Excerpts from a dataset:

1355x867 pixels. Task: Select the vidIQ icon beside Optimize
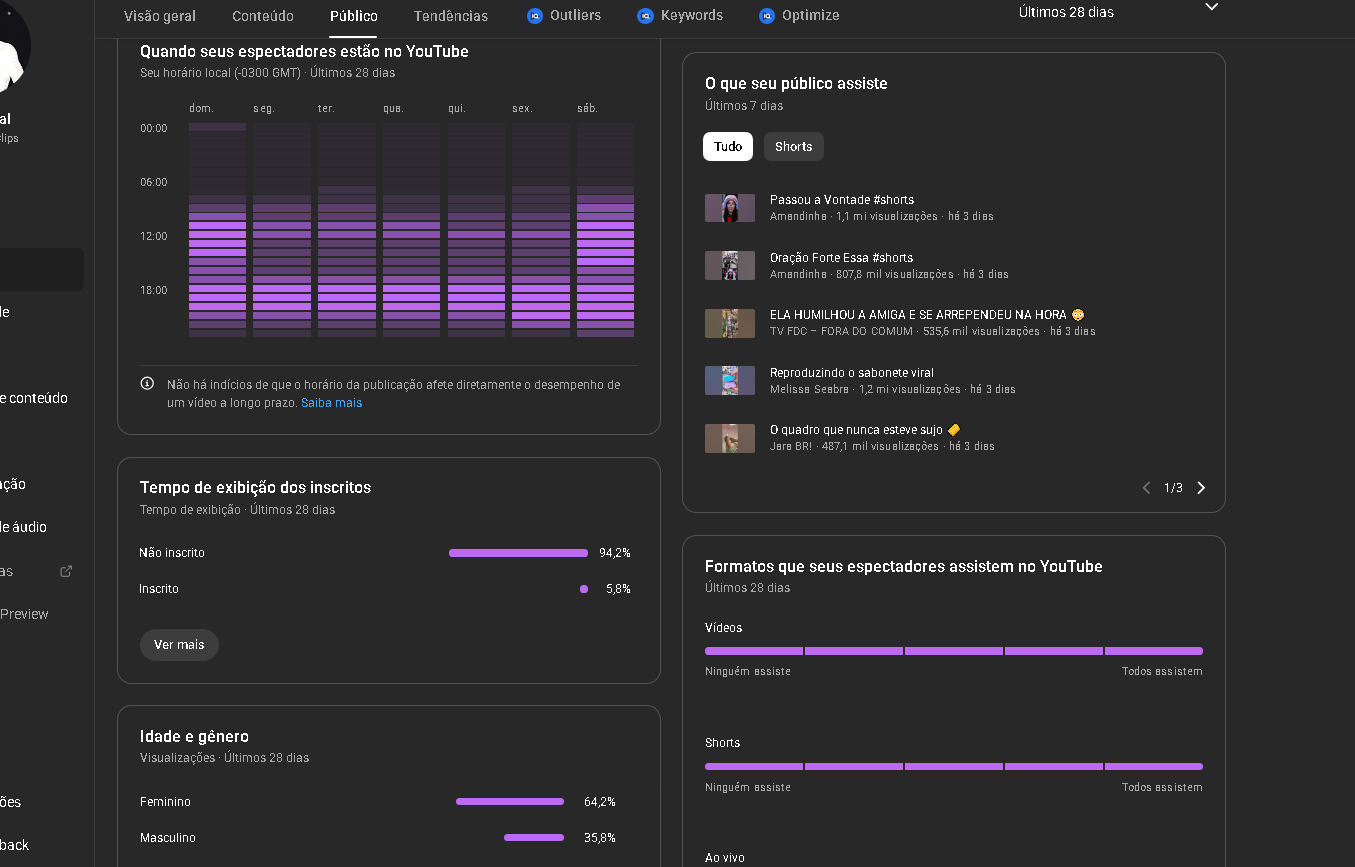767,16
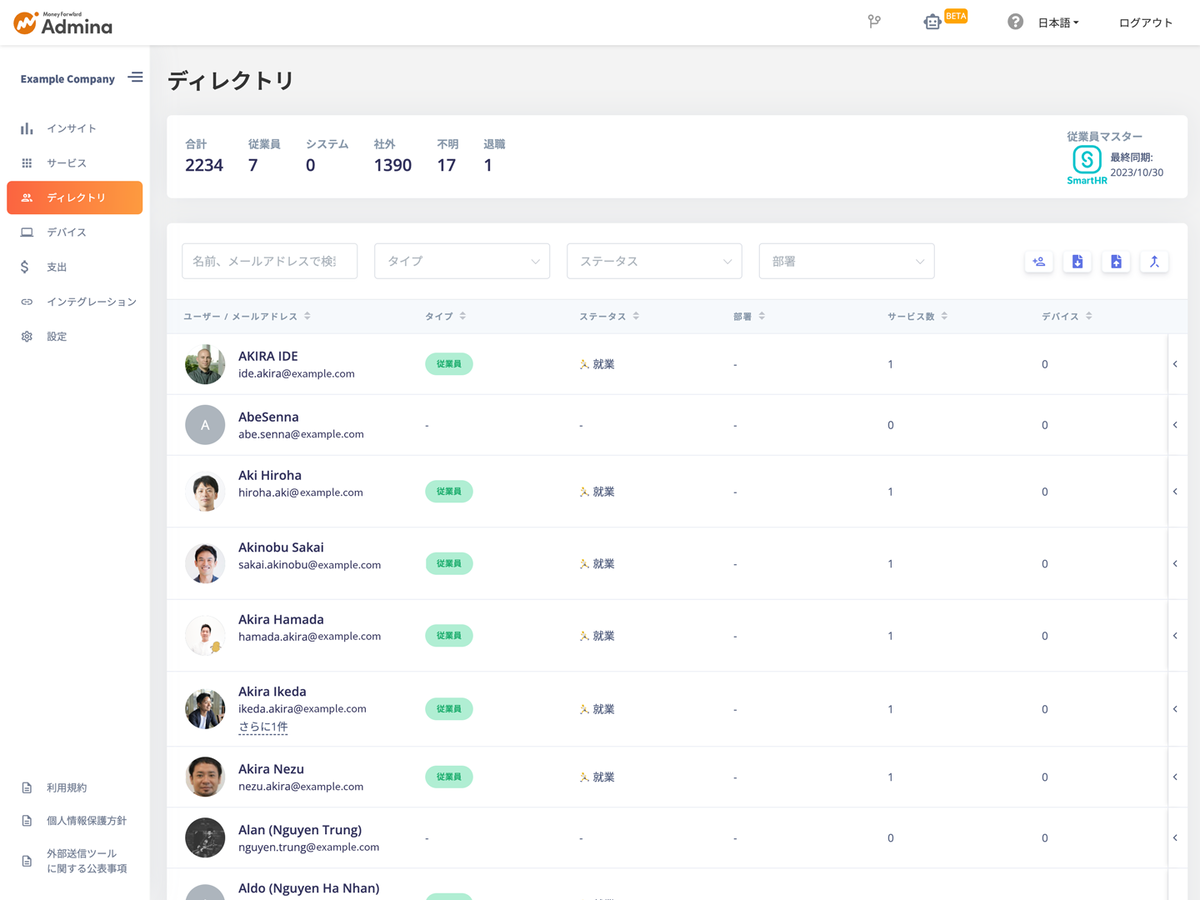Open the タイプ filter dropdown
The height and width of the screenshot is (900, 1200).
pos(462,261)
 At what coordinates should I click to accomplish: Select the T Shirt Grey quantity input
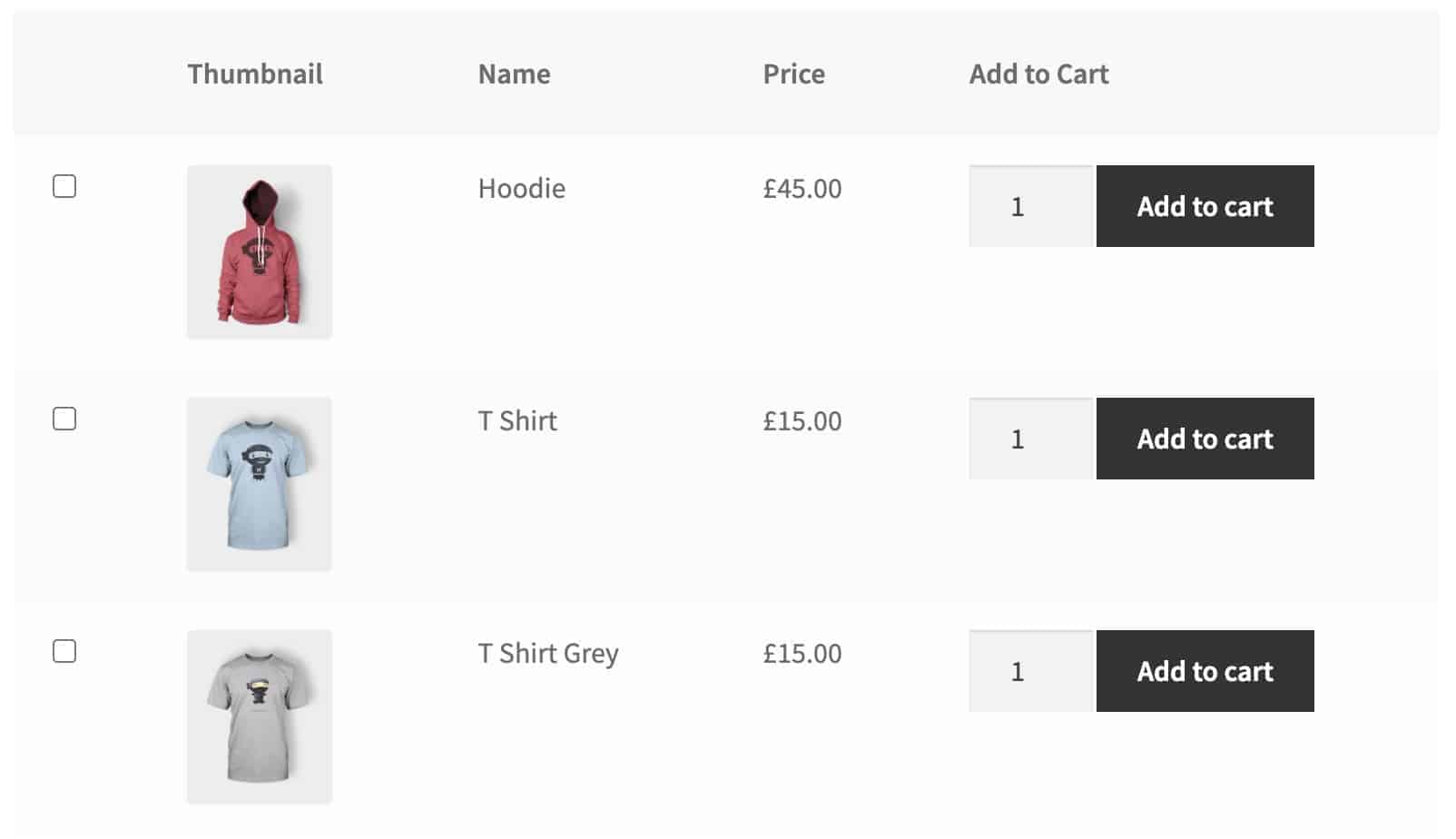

Problem description: Each line above gets copied exactly; leave the pictures out.

Exercise answer:
1355x867 pixels. Task: Select the vidIQ icon beside Optimize
767,16
Open the タイプ filter dropdown
The height and width of the screenshot is (900, 1200).
pos(462,261)
 At what coordinates should I click to accomplish: Select the T Shirt Grey quantity input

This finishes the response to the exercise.